Favorite song and why?
Too many to name. I love that music is a universal language that uses words powerfully to tap the full spectrum of human emotions.
Tell us about your hobby.
Daily movement and pushing myself with new physical challenges. I hesitate to call it a hobby as it's simply what I do each morning after waking early to pray, meditate and read. It’s my way of putting my own oxygen mask on, so to speak, so I am best able to serve others.
Finish the sentence: To ensure career advancement and pay parity for women, I will…
Use my resources — my voice, my influence, my position, my knowledge, my access, my decisions — to intentionally raise up ALL women. It’s my responsibility to listen, learn, advocate, lead and do all I can to be a stepping stone for others, particularly those who have wrongly had to fight harder to rise.
What is it about our industry that frustrates the hell out of you?
When we fail to value all people or use our tremendous talents as communicators and influencers to drive change.

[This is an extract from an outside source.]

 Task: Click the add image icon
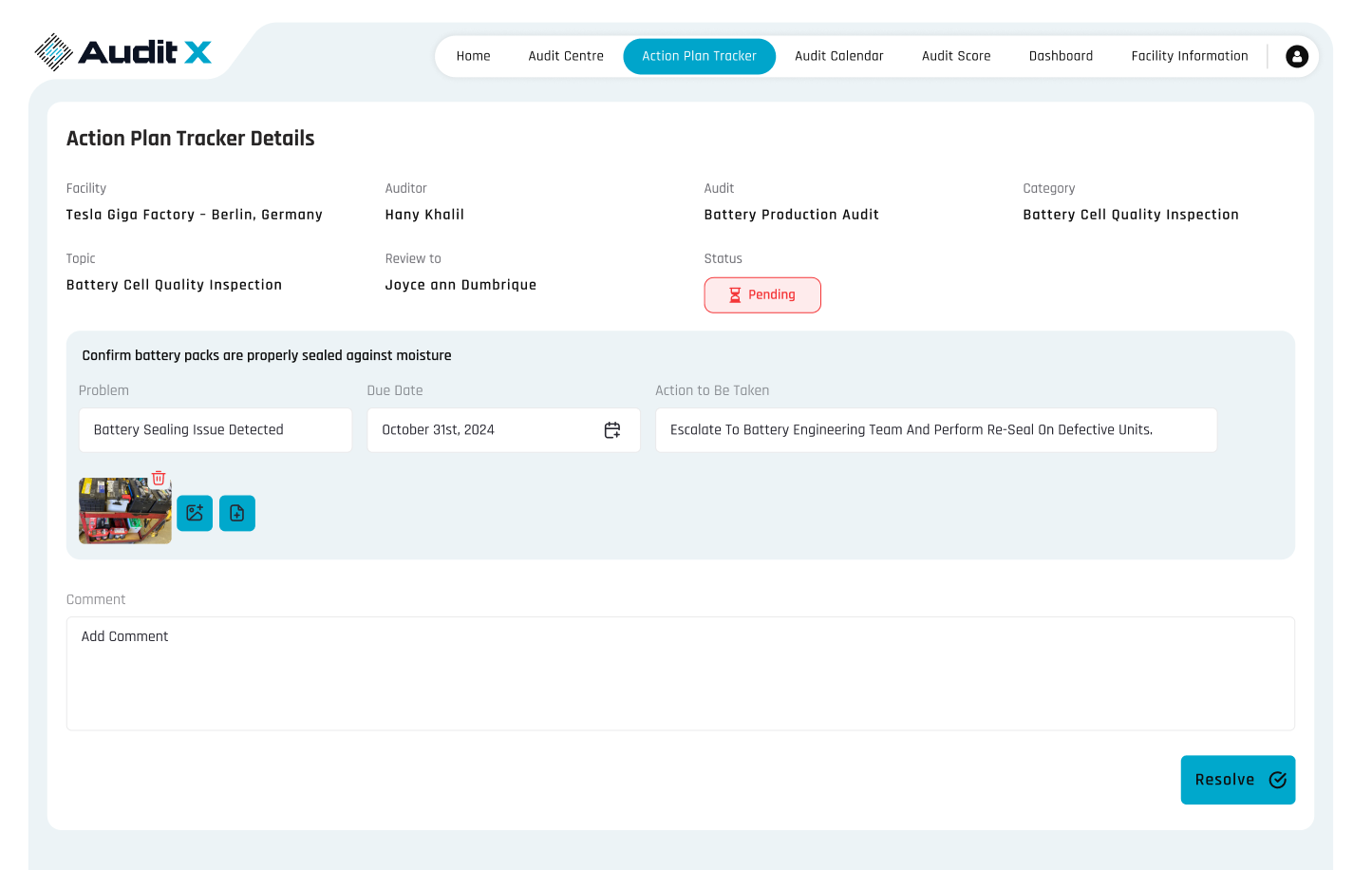pyautogui.click(x=195, y=513)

When have you seen this industry and your organization really shine?
Daily. ALSAC and St. Jude were founded on the principles of inclusion and unity in an effort to ensure that no child dies in the dawn of life. The work of St. Jude is possible because millions of people have come together in a movement to help save the most vulnerable among us: our sick children.
What is your golden rule at work?
Serve the mission, serve others, never take for granted the responsibility entrusted to you and remember everyone around you matters deeply.